[Collected data entries]
^^^^^^^^^^^^^^^^
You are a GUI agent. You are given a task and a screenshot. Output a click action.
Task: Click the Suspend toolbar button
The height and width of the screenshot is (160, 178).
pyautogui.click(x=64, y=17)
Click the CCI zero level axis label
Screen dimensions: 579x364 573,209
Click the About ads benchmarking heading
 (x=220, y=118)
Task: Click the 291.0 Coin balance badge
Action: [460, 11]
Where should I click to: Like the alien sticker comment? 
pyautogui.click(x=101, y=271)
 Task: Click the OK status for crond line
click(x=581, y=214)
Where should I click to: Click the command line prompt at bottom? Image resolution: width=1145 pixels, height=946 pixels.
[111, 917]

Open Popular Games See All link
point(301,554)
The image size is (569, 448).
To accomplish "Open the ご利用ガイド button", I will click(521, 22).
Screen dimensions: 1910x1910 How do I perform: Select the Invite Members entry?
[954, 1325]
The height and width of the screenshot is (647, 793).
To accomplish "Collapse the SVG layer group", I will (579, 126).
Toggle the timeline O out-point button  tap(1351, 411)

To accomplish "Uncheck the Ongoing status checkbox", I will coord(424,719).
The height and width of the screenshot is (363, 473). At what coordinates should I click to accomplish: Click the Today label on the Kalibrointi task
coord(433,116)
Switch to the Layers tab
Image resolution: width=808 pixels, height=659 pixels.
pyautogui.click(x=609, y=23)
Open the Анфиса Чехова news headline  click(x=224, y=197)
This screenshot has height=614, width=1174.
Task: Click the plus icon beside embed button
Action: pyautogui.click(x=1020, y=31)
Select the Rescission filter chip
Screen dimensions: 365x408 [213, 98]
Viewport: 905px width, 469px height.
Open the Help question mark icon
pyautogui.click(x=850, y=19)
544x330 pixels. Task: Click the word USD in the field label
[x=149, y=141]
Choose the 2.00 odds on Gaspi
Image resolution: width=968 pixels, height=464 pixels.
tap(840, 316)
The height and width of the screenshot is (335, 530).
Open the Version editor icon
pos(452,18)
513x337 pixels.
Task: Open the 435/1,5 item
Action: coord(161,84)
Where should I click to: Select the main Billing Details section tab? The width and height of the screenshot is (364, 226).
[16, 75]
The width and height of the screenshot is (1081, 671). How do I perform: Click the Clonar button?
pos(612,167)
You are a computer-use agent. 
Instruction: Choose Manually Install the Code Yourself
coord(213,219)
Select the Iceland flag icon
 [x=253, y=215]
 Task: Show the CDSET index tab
^^^^^^^^^^^^^^^^
▸ What the task asks
Would you please copy out every line of the data exactly?

▸ Result
You are a GUI agent. You are given a task and a screenshot. Output a click action.
Task: Click the Suspend toolbar button
The height and width of the screenshot is (160, 178).
pyautogui.click(x=64, y=17)
Click the CCI zero level axis label
Screen dimensions: 579x364 573,209
Click the About ads benchmarking heading
 (x=220, y=118)
Task: Click the 291.0 Coin balance badge
Action: [460, 11]
Where should I click to: Like the alien sticker comment? 
pyautogui.click(x=101, y=271)
 Task: Click the OK status for crond line
click(x=581, y=214)
Where should I click to: Click the command line prompt at bottom? Image resolution: width=1145 pixels, height=946 pixels.
[111, 917]

Open Popular Games See All link
point(301,554)
The image size is (569, 448).
To accomplish "Open the ご利用ガイド button", I will click(521, 22).
Screen dimensions: 1910x1910 How do I perform: Select the Invite Members entry?
[954, 1325]
The height and width of the screenshot is (647, 793).
To accomplish "Collapse the SVG layer group", I will (579, 126).
Toggle the timeline O out-point button  tap(1351, 411)

To accomplish "Uncheck the Ongoing status checkbox", I will coord(424,719).
The height and width of the screenshot is (363, 473). At what coordinates should I click to accomplish: Click the Today label on the Kalibrointi task
coord(433,116)
Switch to the Layers tab
Image resolution: width=808 pixels, height=659 pixels.
pyautogui.click(x=609, y=23)
Open the Анфиса Чехова news headline  click(x=224, y=197)
This screenshot has height=614, width=1174.
Task: Click the plus icon beside embed button
Action: pyautogui.click(x=1020, y=31)
Select the Rescission filter chip
Screen dimensions: 365x408 [213, 98]
Viewport: 905px width, 469px height.
Open the Help question mark icon
pyautogui.click(x=850, y=19)
544x330 pixels. Task: Click the word USD in the field label
[x=149, y=141]
Choose the 2.00 odds on Gaspi
Image resolution: width=968 pixels, height=464 pixels.
tap(840, 316)
The height and width of the screenshot is (335, 530).
Open the Version editor icon
pos(452,18)
513x337 pixels.
Task: Open the 435/1,5 item
Action: coord(161,84)
Where should I click to: Select the main Billing Details section tab? The width and height of the screenshot is (364, 226).
[16, 75]
The width and height of the screenshot is (1081, 671). How do I perform: Click the Clonar button?
pos(612,167)
You are a computer-use agent. 
Instruction: Choose Manually Install the Code Yourself
coord(213,219)
Select the Iceland flag icon
 [x=253, y=215]
 Task: Show the CDSET index tab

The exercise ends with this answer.